Alasdair Preston explores why Titanfall will make a splash when it drops later this year.
The state of modern console FPS games has remained pretty much the same for a few years now. The two powerhouses, Activision’s Call of Duty and EA’s Battlefield, dominate the online multiplayer world and everyone else just tries to get by. Ever since the world-renowned Call of Duty 4: Modern Warfare released, the competition have been playing catch up. Modern Warfare redefined the genre as we knew it, and elevated the already popular franchise to the very top of the video game world. Records fell to it every year. Cut to 2014, and a challenger emerges with some serious pedigree.
From Respawn Entertainment comes Titanfall, a multiplayer only shooter that hopes to put a dent in the lion’s share of the market that CoD and Battlefield have enjoyed for so long. What makes Titanfall stand out from the competition isn’t so much the game itself, but the guys who made it. Jason West and Vince Zampella, former heads of Infinity Ward and the men responsible for the FPS renaissance that was CoD4 have struck out on their own and created something new.

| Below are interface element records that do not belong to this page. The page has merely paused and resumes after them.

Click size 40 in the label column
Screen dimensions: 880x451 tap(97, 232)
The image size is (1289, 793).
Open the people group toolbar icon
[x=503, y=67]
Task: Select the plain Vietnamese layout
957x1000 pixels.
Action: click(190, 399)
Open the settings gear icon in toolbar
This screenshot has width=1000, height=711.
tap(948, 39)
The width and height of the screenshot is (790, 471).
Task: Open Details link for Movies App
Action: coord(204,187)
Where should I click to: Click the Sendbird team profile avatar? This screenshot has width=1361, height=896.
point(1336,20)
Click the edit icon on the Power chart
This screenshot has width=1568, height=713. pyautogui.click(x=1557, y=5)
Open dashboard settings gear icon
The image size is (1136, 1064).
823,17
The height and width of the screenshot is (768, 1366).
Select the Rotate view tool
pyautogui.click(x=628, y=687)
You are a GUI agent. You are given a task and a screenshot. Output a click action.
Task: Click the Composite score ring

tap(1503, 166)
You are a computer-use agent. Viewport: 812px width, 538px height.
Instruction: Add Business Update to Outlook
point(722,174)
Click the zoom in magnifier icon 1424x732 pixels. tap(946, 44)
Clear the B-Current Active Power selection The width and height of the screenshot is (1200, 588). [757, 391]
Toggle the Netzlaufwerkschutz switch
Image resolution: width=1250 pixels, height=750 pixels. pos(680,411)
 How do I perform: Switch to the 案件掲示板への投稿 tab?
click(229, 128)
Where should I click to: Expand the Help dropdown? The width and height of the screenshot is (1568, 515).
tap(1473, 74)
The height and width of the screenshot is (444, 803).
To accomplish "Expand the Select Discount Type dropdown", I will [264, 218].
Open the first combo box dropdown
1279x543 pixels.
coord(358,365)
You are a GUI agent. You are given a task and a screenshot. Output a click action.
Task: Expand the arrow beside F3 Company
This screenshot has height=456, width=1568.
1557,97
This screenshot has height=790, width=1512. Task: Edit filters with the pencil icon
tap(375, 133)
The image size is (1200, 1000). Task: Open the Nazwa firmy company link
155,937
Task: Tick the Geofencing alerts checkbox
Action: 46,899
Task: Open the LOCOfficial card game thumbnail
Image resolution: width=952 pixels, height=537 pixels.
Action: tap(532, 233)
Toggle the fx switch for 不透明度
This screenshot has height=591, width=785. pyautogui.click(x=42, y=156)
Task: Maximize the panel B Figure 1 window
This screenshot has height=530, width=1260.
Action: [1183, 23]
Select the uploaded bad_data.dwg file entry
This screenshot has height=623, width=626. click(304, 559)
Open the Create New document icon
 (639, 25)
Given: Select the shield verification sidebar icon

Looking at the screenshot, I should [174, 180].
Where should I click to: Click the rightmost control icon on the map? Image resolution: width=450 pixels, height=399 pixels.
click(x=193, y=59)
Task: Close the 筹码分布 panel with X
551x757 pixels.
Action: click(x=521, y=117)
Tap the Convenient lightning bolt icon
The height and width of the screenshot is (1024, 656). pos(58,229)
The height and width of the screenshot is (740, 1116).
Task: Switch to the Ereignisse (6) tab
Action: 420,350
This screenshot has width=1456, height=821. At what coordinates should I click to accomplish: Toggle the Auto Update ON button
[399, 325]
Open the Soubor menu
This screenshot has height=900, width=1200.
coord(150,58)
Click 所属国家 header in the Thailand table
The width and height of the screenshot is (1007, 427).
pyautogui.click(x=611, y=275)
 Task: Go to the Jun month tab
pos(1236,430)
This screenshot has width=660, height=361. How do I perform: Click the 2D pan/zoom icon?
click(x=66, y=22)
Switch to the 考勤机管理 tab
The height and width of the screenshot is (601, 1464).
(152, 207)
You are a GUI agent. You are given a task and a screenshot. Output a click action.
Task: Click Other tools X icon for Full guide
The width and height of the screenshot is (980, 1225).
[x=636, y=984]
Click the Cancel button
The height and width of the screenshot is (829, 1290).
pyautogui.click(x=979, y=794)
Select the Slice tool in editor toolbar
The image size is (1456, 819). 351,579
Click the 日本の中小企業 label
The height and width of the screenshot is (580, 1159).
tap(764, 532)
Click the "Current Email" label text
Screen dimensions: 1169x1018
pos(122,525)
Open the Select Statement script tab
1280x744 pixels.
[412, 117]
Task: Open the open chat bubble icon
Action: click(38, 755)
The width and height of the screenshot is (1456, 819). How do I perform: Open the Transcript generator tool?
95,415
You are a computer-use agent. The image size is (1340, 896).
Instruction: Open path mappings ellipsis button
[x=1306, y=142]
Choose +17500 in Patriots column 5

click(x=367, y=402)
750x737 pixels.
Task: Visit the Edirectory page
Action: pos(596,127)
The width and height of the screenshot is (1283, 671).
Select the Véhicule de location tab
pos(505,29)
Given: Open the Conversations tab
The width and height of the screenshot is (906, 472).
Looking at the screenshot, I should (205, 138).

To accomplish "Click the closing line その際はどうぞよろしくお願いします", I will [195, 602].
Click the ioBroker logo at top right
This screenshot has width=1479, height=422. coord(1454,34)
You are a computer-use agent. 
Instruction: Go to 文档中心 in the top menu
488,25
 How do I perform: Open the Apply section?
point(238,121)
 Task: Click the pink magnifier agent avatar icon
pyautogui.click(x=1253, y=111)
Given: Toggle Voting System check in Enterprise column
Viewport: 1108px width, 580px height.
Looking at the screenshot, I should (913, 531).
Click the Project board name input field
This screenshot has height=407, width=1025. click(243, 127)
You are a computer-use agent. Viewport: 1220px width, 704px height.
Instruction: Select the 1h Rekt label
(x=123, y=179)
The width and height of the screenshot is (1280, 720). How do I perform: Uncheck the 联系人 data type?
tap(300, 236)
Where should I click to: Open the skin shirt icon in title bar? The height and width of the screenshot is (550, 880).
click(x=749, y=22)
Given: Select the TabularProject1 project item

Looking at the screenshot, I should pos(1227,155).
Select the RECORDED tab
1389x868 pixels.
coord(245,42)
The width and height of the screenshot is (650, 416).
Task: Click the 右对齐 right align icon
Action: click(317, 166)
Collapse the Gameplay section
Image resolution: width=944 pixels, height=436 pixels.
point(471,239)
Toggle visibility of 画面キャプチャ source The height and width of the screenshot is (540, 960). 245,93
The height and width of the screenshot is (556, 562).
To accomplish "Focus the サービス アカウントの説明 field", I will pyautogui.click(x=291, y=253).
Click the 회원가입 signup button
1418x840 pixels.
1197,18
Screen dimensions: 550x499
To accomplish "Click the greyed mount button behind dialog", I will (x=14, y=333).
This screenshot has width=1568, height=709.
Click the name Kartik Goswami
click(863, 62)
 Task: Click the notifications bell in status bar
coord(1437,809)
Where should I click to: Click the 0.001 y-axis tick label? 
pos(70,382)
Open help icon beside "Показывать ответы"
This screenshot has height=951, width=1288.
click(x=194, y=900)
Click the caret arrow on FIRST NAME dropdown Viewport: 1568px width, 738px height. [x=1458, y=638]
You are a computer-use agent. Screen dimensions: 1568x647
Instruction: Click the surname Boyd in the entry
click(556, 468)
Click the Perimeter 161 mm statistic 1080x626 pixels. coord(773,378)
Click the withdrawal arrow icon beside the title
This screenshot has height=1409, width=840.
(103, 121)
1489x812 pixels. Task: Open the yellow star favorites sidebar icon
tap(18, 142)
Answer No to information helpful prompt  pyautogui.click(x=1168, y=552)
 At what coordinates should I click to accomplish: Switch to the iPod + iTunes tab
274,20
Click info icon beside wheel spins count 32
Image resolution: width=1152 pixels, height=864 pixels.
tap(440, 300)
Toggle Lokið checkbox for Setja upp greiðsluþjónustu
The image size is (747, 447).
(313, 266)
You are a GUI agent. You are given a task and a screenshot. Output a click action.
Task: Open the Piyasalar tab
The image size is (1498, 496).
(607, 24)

The story of how Titanfall came to be is long, and involves the word “lawsuit” many, many times. In March of 2010 publishing powerhouse and owners of Infinity Ward Activision fired the duo for “breaches of contract and insubordination”. This started a complicated and lengthy legal battle between Activision and the developers, that later included EA on the defendants side. The plaintiffs alleged that West and Zampella were talking to EA about leaving, that EA poached their developers and other infractions. In return, West and Zampella claimed that they and the rest of Infinity Ward were owed massive sums of money in royalty payments from the proceeds of the hugely successful Modern Warfare 2, and potentially that they had a claim to ownership of the Modern Warfare brand.
The case was eventually resolved with a private settlement in 2012, Activision having already paid out $42 million in overdue royalty payments earlier. Representatives of the Infinity Ward Employee Group said “although it is a meaningful payment it is only a small portion of what we are seeking in litigation”. It remains unclear if any further payments were made. Regardless, the outcome that matters to us is that Zampella and West founded Respawn Entertainment, brought in 38 of the 46 Infinity Ward employees that left in the wake of their feud and developed Titanfall.
Explaining Titanfall in one sentence is impossible. It aims to bring together many different elements to create a fresh, new take on the online FPS. A common criticism of the major FPS titles is the often-lacklustre solo modes. Most of the budget is poured into these cinematic blockbusters that are over in a flash and forgotten about even quicker. Titanfall doesn’t have a single player mode. It still has a story to tell, but it does this with it’s multiplayer matches.
The idea at the heart of the game is the Titan, a powerful mech suit that towers above a normal man and carries the heaviest of weaponry. A sort of killstreak reward, the Titans come crashing down from the heavens into the middle of the action and players can hop on in and cause some real damage. The catchphrase we keep hearing from the guys over at Respawn is “asymmetrical gameplay”. Obviously, one soldier running up to one of these goliaths with his shiniest pistol out isn’t going to have a good time. From what we’ve seen, the game takes a cue from Halo here and encourages tactical use of the multileveled environments and soldier’s jetpacks to tackle a titan. The jetpacks can provide a little boost in mid-air rather than flight, and enable you to zip around the levels Mirror’s Edge style, wall running and ledge hopping up buildings and across chasms to gain the advantage. Gun combat looks familiar to those experienced in Call of Duty, fast paced and unforgiving.
The matches themselves support 6v6 players, with a twist. The arenas are also populated with many AI controlled grunts to increase the carnage. How this plays out in full matches is yet to be seen, the blurry footage we’ve seen from the closed alpha test doesn’t involve competitive AI opponents.
So what does Titanfall do to make itself a next generation game? Titanfall will take advantage of the Xbox Live Cloud to make the troubles associated with player hosted and dedicated servers a thing of the past. Respawn developer Jon Shiring bigged up the benefits of the cloud on his blog, giving a nod to Microsoft and their pricing policy for use of the cloud making it an excellent option for developers who want to keep costs down without compromising the player experience.
Titanfall launches across Europe on March 13th for Xbox One, Xbox 360 and PC.